> _PROBLEM REQUIREMENTS_: Would you restate the full listing word for word and omit its pictures?

· · ·

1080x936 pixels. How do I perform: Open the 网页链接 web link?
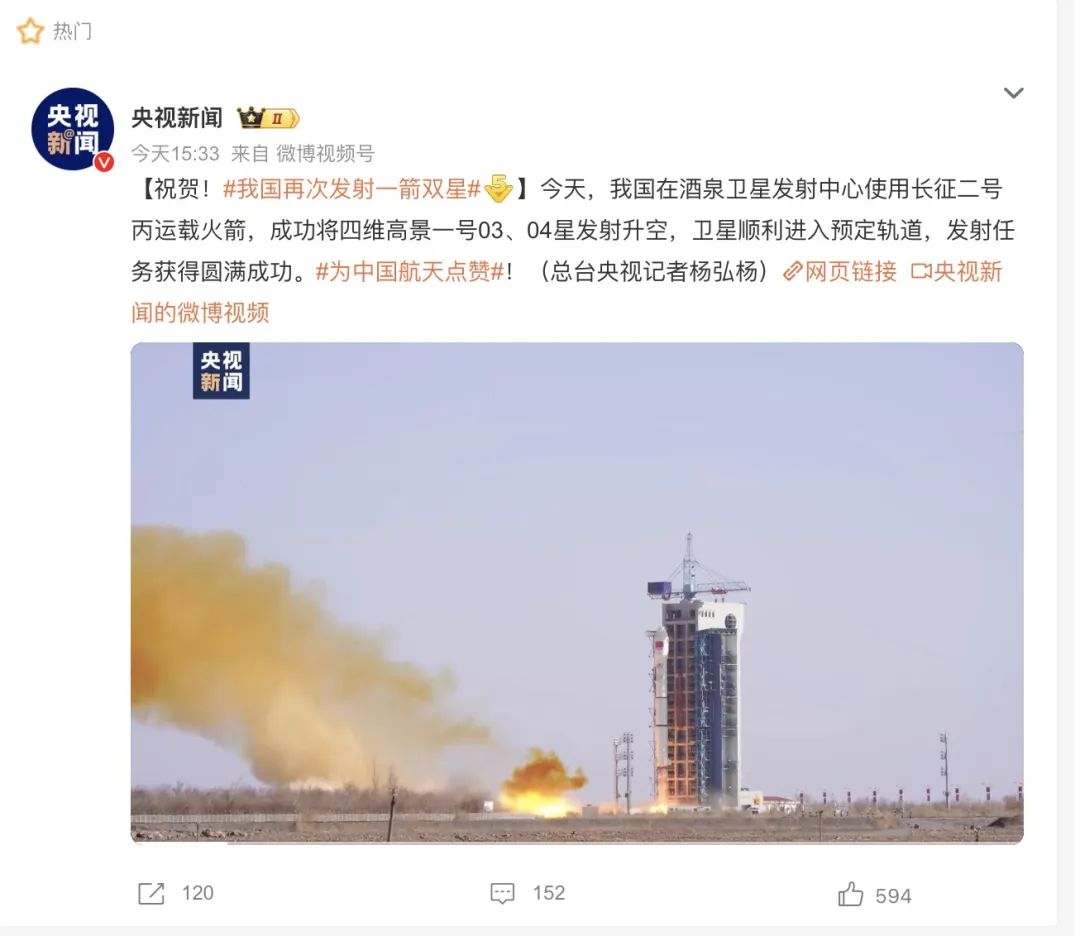tap(851, 271)
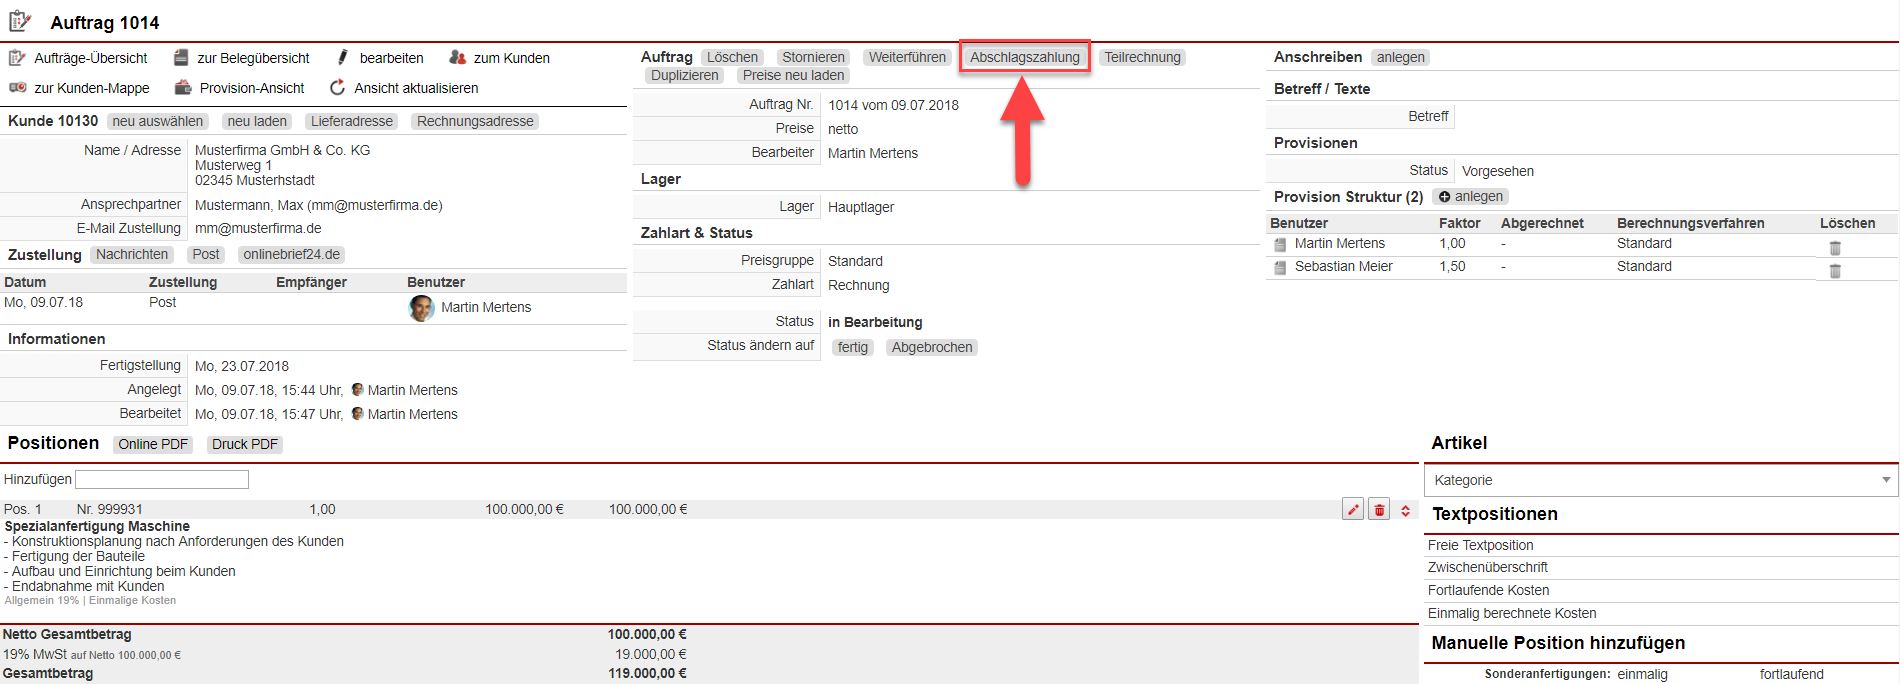Open zum Kunden people icon
This screenshot has height=684, width=1900.
tap(458, 58)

· · ·

> _ANSWER AREA_:
1080x936 pixels. How do I perform: Open the 网页链接 web link?
tap(851, 271)
Open zum Kunden people icon
This screenshot has height=684, width=1900.
tap(458, 58)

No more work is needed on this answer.